The recent march through London involving people protesting about the savage cuts to the public sector was hijacked by a few hundred thugs with the combined IQ of a fence post who decided to engage in mindless violence and senseless destruction.
That’s a shame because the vast majority of those who took to the streets clearly have a legitimate grievance and were intent on expressing it peacefully. The fact that there were 250,000 peaceful protesters on the Capital’s streets shows that there is widespread and growing anger over how the coalition Government is plugging the gaping hole in its public finances.
This, however, begs a simple, but fundamental question – what are the alternatives to Whitehall’s approach? The answers were not forthcoming from the protesters I heard interviewed during the March 26 march.
So what are they? There are essentially three choices open to the Government – impose swingeing cuts now to reduce the country’s crippling debt burden; make the cuts, but at a slower rate; or impose a childish and ill-thought out policy like ‘tax the rich’, ‘tax the banks’, ‘tax companies’, ‘tax the bosses’... in fact, ‘tax anybody except me’.
The last option is simplistic as well as being just plain dumb. That leaves big cuts fast or smaller cuts over a longer period. The Government has plumped for the former, but is it right?
Of course, we urgently need to make cuts – the country is spending a staggering £128 million a day on debt interest alone... that’s before we even start paying off the debt itself.
However, cutting the public sector too deeply and too quickly impacts on the private sector because the two sectors are interdependent. Indeed, some accuse the Government of a slash and burn policy towards public services and this is clearly unsustainable.
Having said that, is it really fair to saddle the next generation with the consequences of our own profligacy? We should surely take responsibility for clearing up the economic mess that we have created.
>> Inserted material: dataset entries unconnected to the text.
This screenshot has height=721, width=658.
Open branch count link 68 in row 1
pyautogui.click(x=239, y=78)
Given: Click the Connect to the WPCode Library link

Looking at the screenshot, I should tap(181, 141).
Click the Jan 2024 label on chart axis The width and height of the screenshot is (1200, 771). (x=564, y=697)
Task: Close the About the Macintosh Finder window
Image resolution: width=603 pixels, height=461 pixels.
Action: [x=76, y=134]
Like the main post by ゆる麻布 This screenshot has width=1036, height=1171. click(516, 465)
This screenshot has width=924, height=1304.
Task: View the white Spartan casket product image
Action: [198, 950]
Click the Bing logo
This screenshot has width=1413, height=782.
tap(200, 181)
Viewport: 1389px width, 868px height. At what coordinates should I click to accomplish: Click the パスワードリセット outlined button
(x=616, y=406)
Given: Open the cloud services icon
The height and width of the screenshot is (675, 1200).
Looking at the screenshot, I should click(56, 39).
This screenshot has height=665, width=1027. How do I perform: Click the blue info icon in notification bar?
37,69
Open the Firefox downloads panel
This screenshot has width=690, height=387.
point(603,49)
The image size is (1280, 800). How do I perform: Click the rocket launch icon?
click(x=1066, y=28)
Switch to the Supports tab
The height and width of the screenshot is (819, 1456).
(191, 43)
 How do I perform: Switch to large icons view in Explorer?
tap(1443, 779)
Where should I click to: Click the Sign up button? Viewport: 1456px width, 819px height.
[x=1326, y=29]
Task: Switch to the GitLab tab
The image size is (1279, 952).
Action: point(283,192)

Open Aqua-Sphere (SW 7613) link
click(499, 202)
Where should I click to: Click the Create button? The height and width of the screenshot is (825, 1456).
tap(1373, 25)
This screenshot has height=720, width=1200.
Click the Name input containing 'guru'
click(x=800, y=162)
The cuts have not yet really started to bite; it will get a whole lot worse before it gets better. Even so, according to a recent poll, 57 per cent of the public think the Government has achieved the right balance or don’t go far enough.
Although we have apparently run out of money, this Government is still willing to spend. It has, for example, shelled out on a fuel duty stabiliser (at a projected cost of £6 billion a year); the free schools initiative (at an average cost per pupil in the first year of £7,000, according to some reports), and firing cruise missiles at Libya (at almost £400,000 a pop).
The real choice is political – the point is not so much how fast the Government implements the cuts as where it spends the money.
However, to solve the problem in the longer term, the country desperately needs growth and the crushing disappointment of the recent Budget is that it did little to promote this in the form of investment in manufacturing and universities as well as in apprenticeships and the construction sector, including building services.